═══ RECORDS FOR THIS EXERCISE ═══
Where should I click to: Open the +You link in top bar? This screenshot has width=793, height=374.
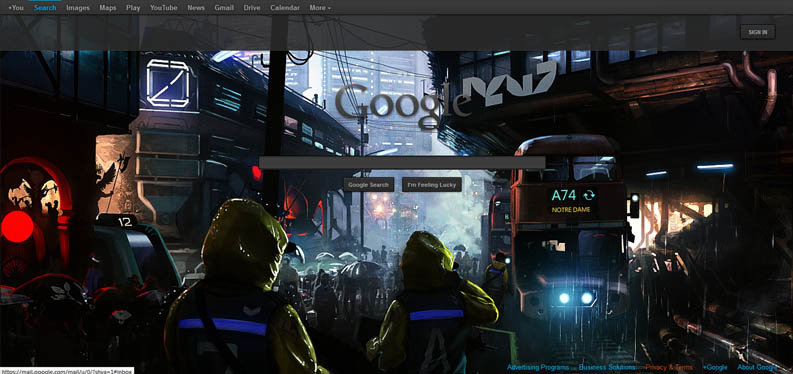pos(16,8)
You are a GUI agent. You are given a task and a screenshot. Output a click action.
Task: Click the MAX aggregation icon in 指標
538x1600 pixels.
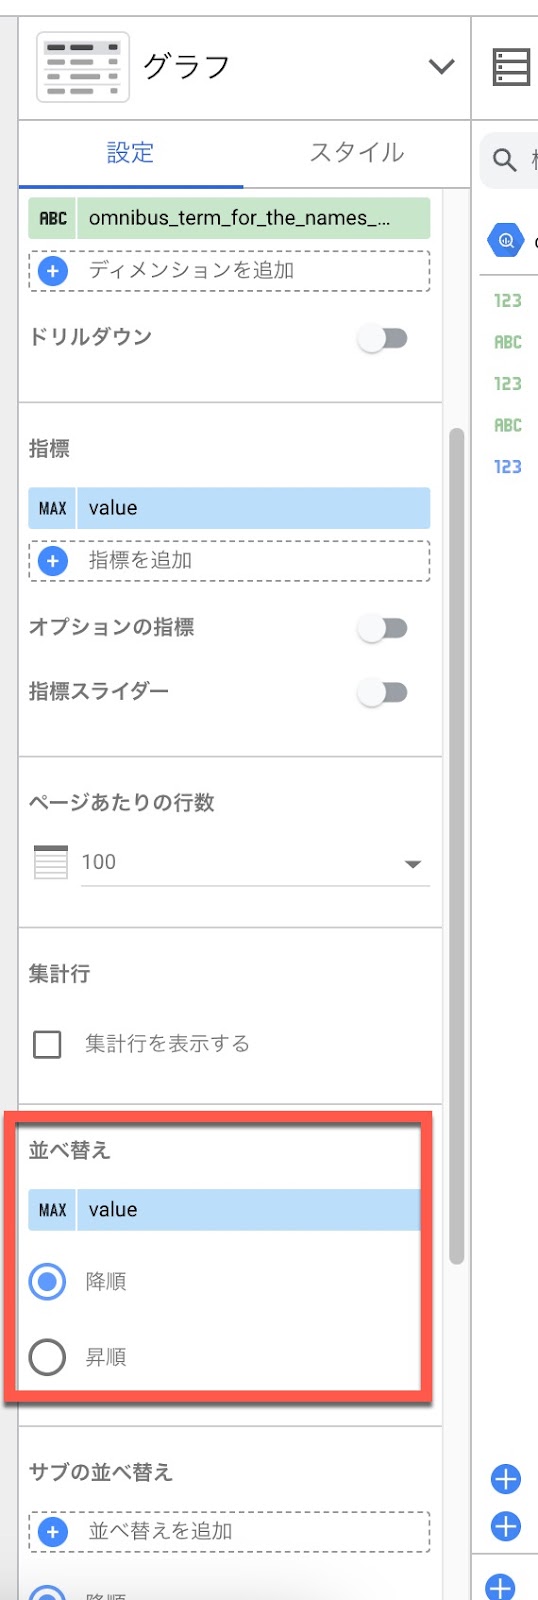[x=53, y=508]
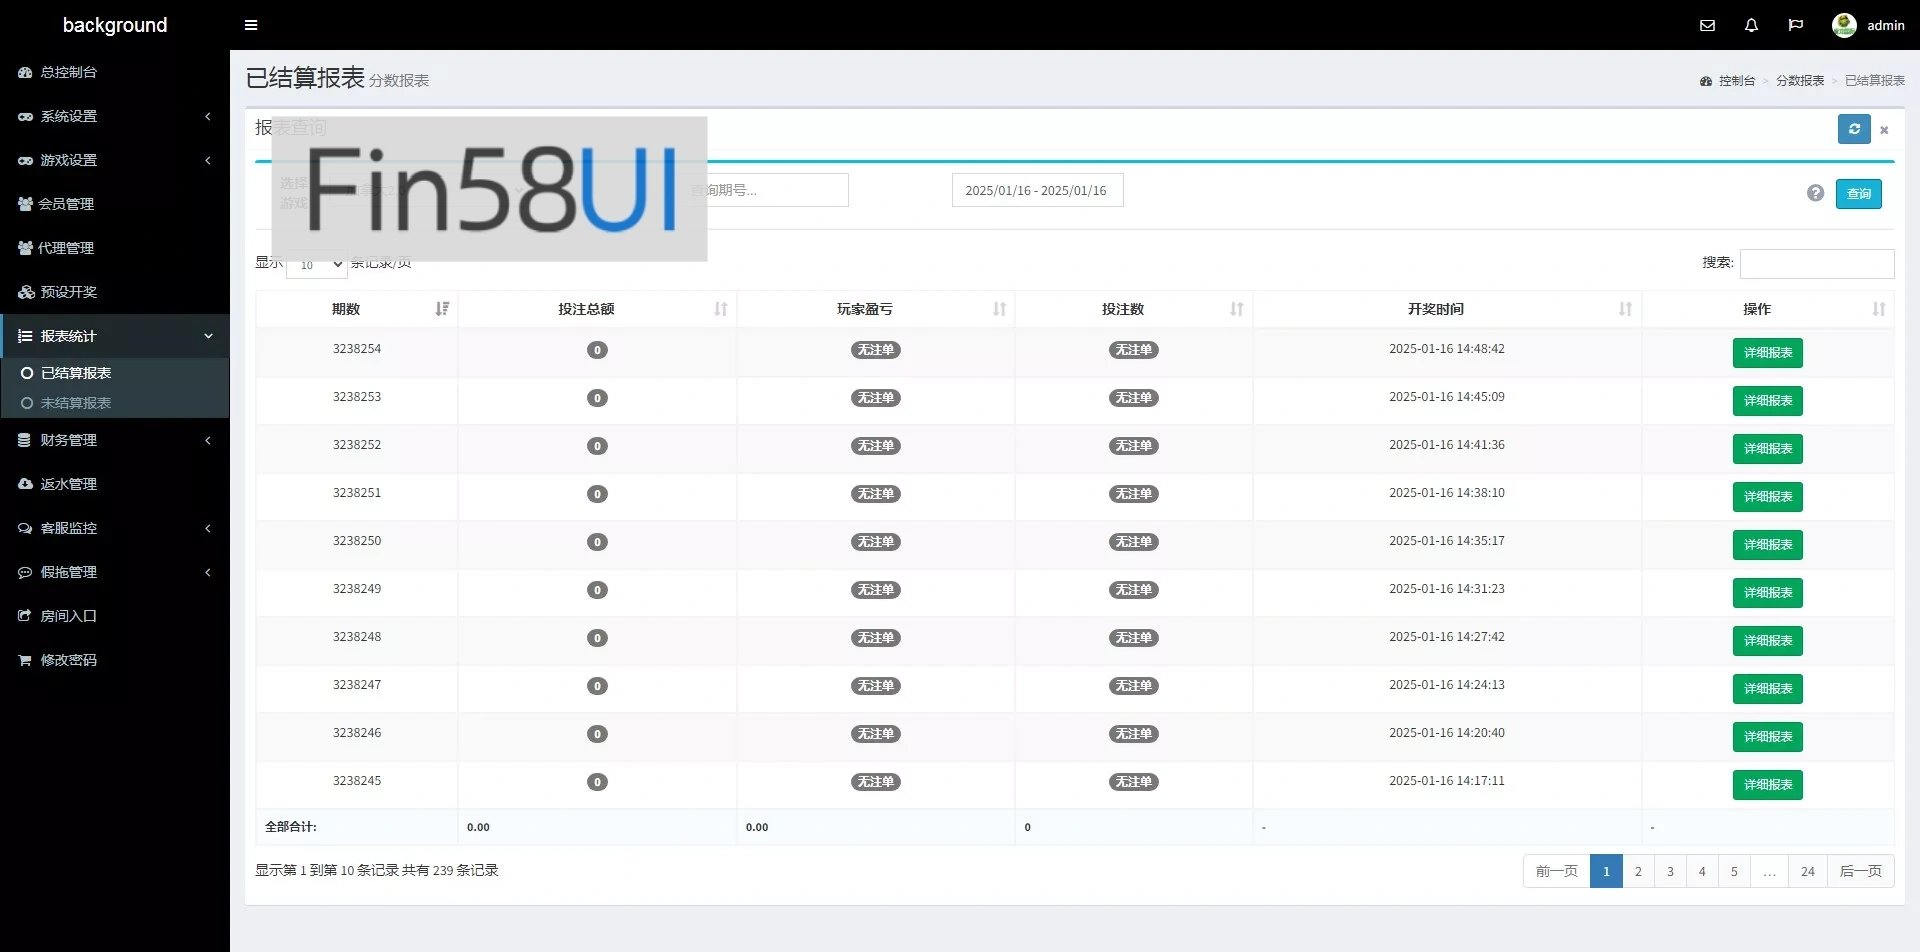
═══
Nothing but the lines from the one containing "You are a GUI" through the last line of the records above should appear, each repeated exactly, with no pictures.

__EXERCISE RESPONSE__
You are a GUI agent. You are given a task and a screenshot. Output a click action.
Task: Click the MAX aggregation icon in 指標
538x1600 pixels.
[x=53, y=508]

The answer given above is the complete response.